Beginning with the line that holds "The height and", copy each line exactly through the end of the entries, but leave the pictures out.

[Dataset items]

□ □ □ □

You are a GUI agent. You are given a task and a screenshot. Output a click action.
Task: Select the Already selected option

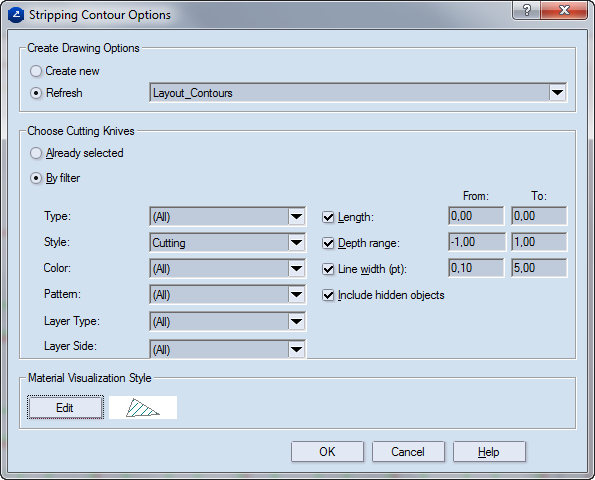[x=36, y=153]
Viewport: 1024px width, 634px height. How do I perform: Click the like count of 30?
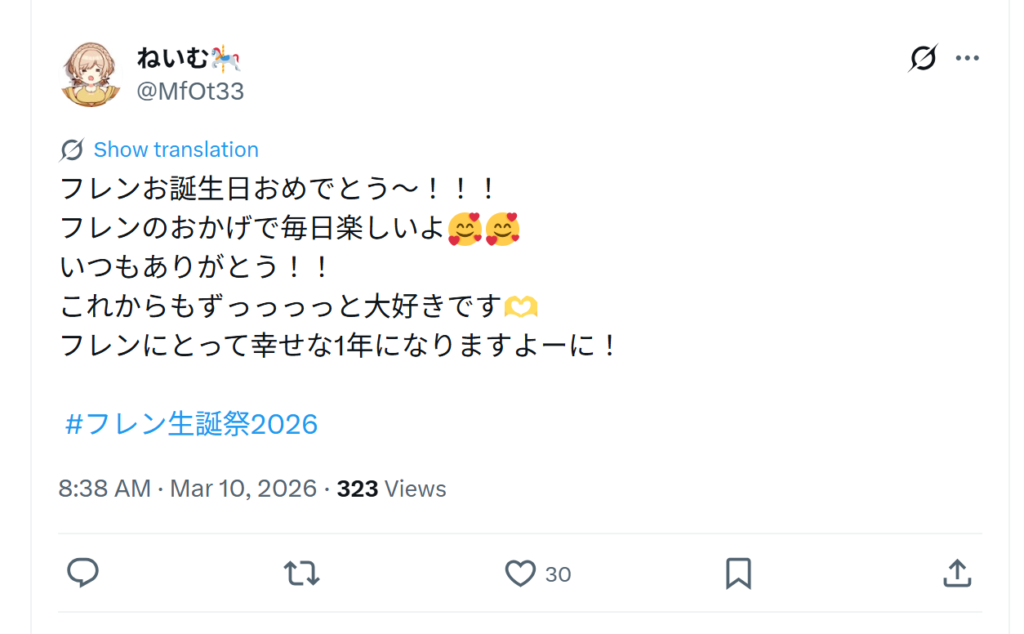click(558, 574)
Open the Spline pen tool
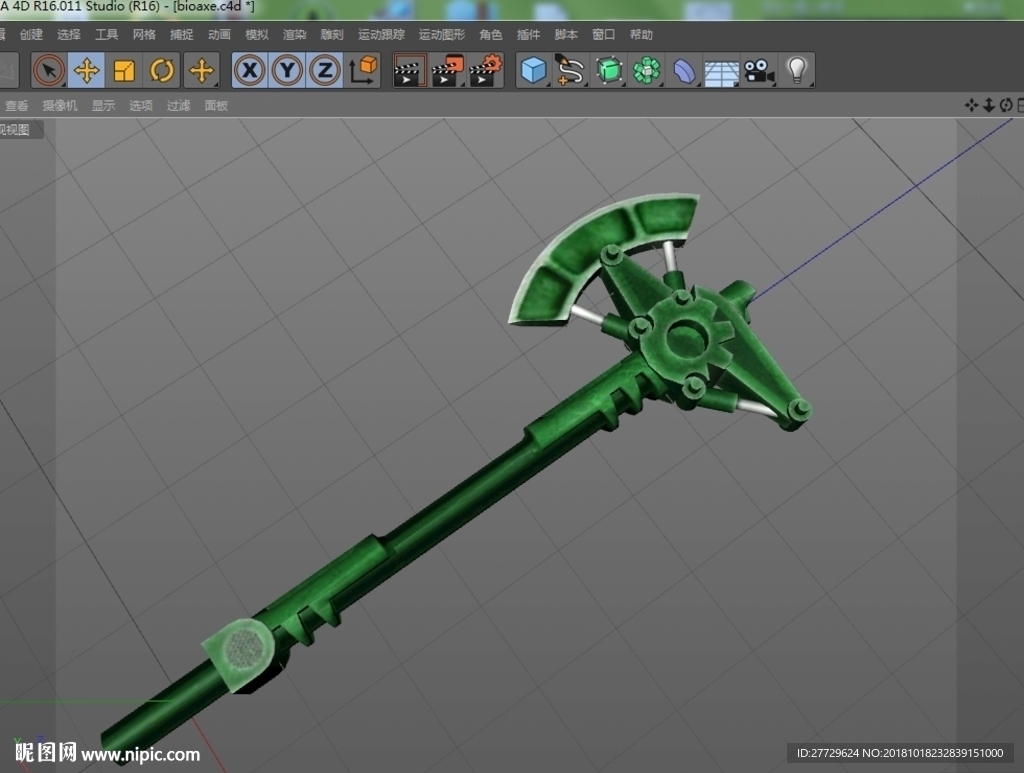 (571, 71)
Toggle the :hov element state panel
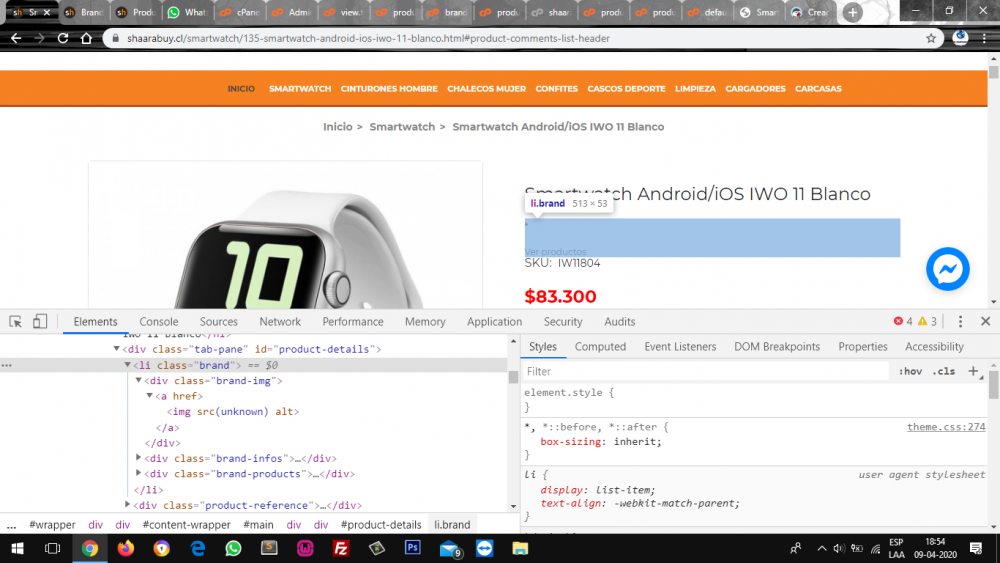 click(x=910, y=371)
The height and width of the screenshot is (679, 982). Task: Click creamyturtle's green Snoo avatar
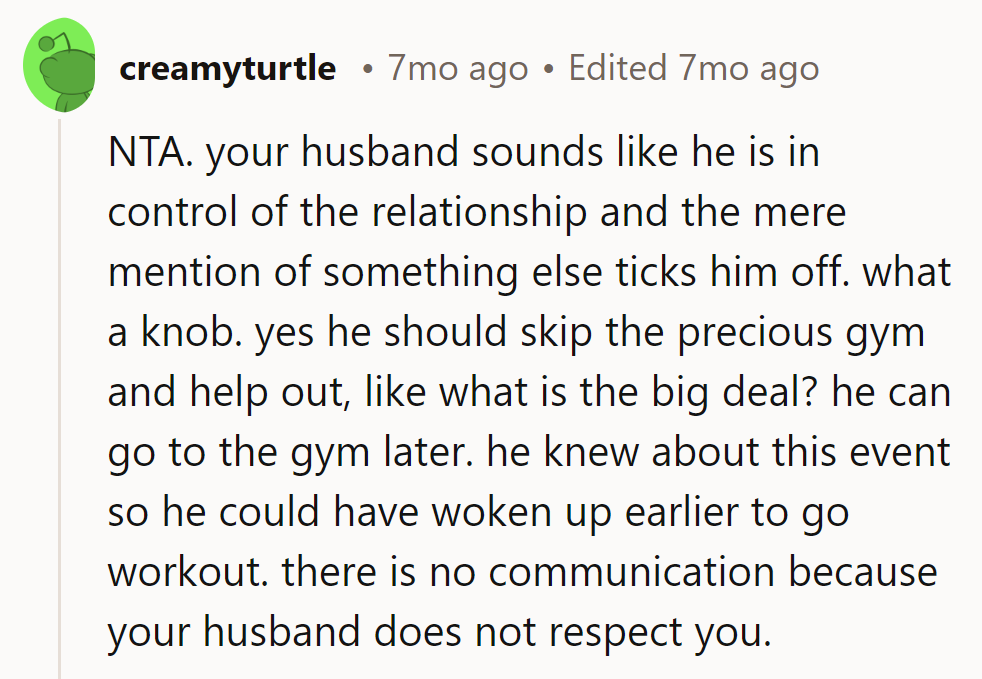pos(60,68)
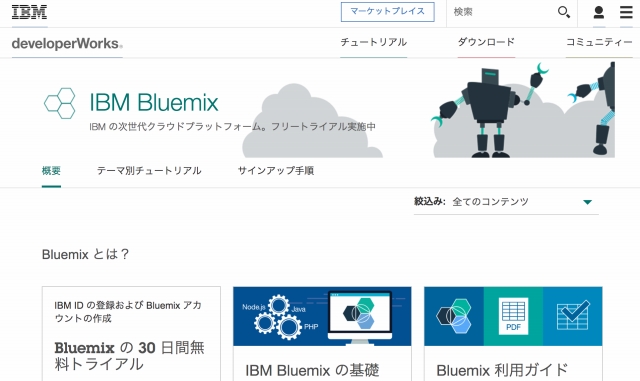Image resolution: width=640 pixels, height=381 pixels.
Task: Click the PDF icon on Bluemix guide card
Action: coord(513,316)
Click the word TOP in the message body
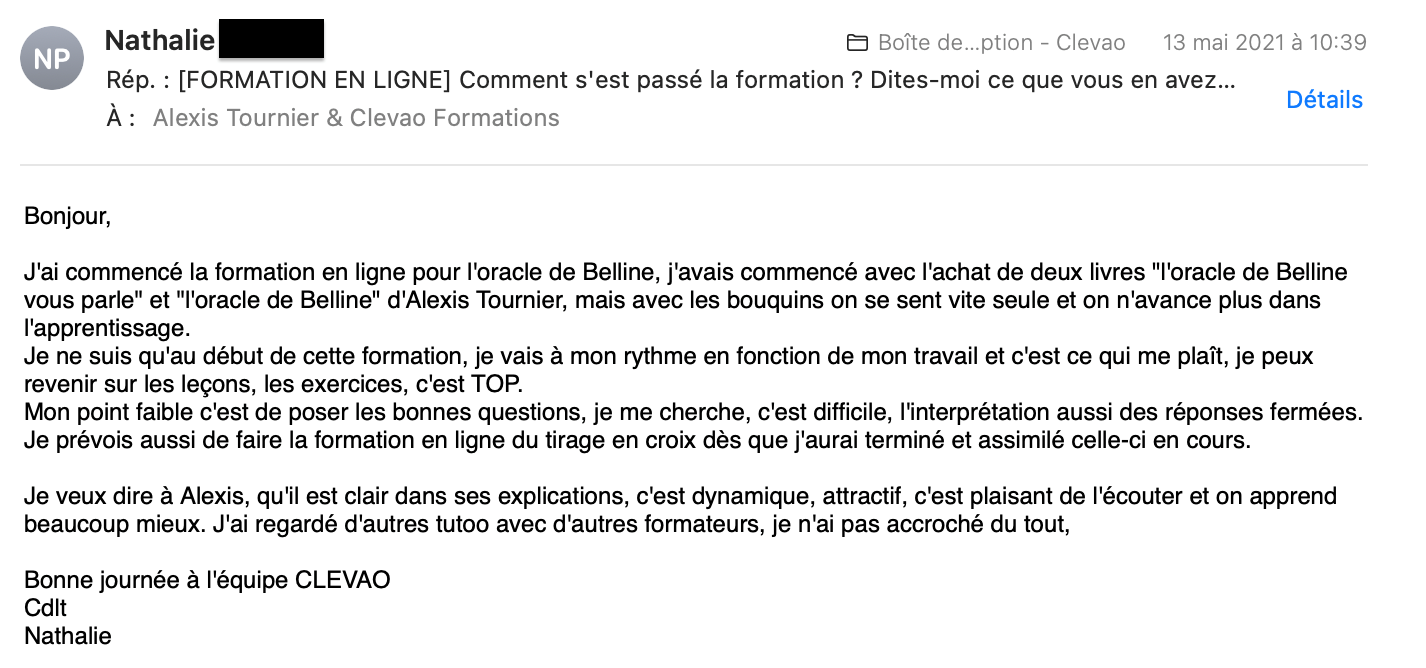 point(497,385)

□ □ □ □

:: Exercise response ::
The height and width of the screenshot is (679, 982). Task: Click creamyturtle's green Snoo avatar
pos(60,68)
Image resolution: width=640 pixels, height=381 pixels.
Task: Click the PDF icon on Bluemix guide card
Action: coord(513,316)
Click the word TOP in the message body
 point(497,385)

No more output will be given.